STORIS allows you to group one or more stock products into selling groups, for example, dining room sets. Such groups are called kits. When you enter a kit into a sales order, the program creates a line item for each component. The total cost of a kit equals the sum total of the costs of its individual components.
You can specify special kit pricing for
kit components - use the Kit Selling Price field on the Pricing tab in the Advanced Product Settings, and
kit masters - use the Price field in the Product Kit Settings.
To designate selected products as sellable only in kits, use the Kit Component field on the Settings tab in the Product file.
Kits are identified in the system by kit masters. Kit masters are products that have been designated as kit masters via the Product Kit Settings. You create a kit master and then assign kit components to the kit master.
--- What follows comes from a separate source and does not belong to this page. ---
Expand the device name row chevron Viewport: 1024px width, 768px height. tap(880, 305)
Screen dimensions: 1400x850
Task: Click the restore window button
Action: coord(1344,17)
The product you create to be a kit master CANNOT
be a non-inventory product ,
be a serial-tracked product,
be a special-order product , or
ever have had an item assigned to inventory.
The settings for the first three of the above reside on the General tab of Product settings.
When creating a kit, follow these steps:
Ascertain whether the kit is a hard kit or a soft kit.
Create a product in the Product file on which to base your kit. The product name you specify in the Product field is the name you enter into the Kit Master ID field in the next step, and is also the product name you use to identify the kit in the system.
Go to the Product Kit Settings (Kit Master Creation) routine to create your kit master file. Enter the product number from the previous step into the Kit Master ID field. In this routine, you specify kit type (hard or soft) and add the components that make up the kit.
Kit masters received from purchase orders linked to sales orders must be fully received before they can be delivered.
Note the following when linking warranties to kits.
To link a kit to a warranty, the kit master (that is, the product on which you base the kit master) must be set up with a warranty category/code.
All components in the kit link to the warranty, regardless of whether they themselves are set up with a warranty category/code.
When linked to a hard kit, warranty lines have a quantity equal to the quantity of all kit components.
You cannot link a warranty quantity of 1 to a hard kit whose quantity is greater than 1.
You cannot link a warranty to individual components in a kit.
For kit masters with a purchase status of Active, if any components have a purchase status other than Active, the Enter a Sales Order routine does not allow you enter the kit master.
For kit masters with a purchase status other than Active, even if the components have a status of Active, order-entry routines create the line items as if the components are also inactive.
For kit masters with a purchase status other than Active, if insufficient quantity exists for the components, an error message appears and you cannot proceed.
In the Product Settings, if you change a hard kit component's purchase status from Active to an inactive status, the system applies the new status to all hard kit masters that include the component and have a purchase status of Active.
In the Product Settings, if you change a soft kit component's purchase status from Active to an inactive status, and the kit master for the product has a status of Active, a warning message appears advising that before you can add that kit master to a sales order, you must assign the kit master a status other than Active.
In the District and Regional Product Settings, if you change a kit component to a status other than Active, the program also updates the kit master regional record (if it exists) with the purchase status if the existing kit master has a status of Active. If the kit master regional record does not exist, the program creates one.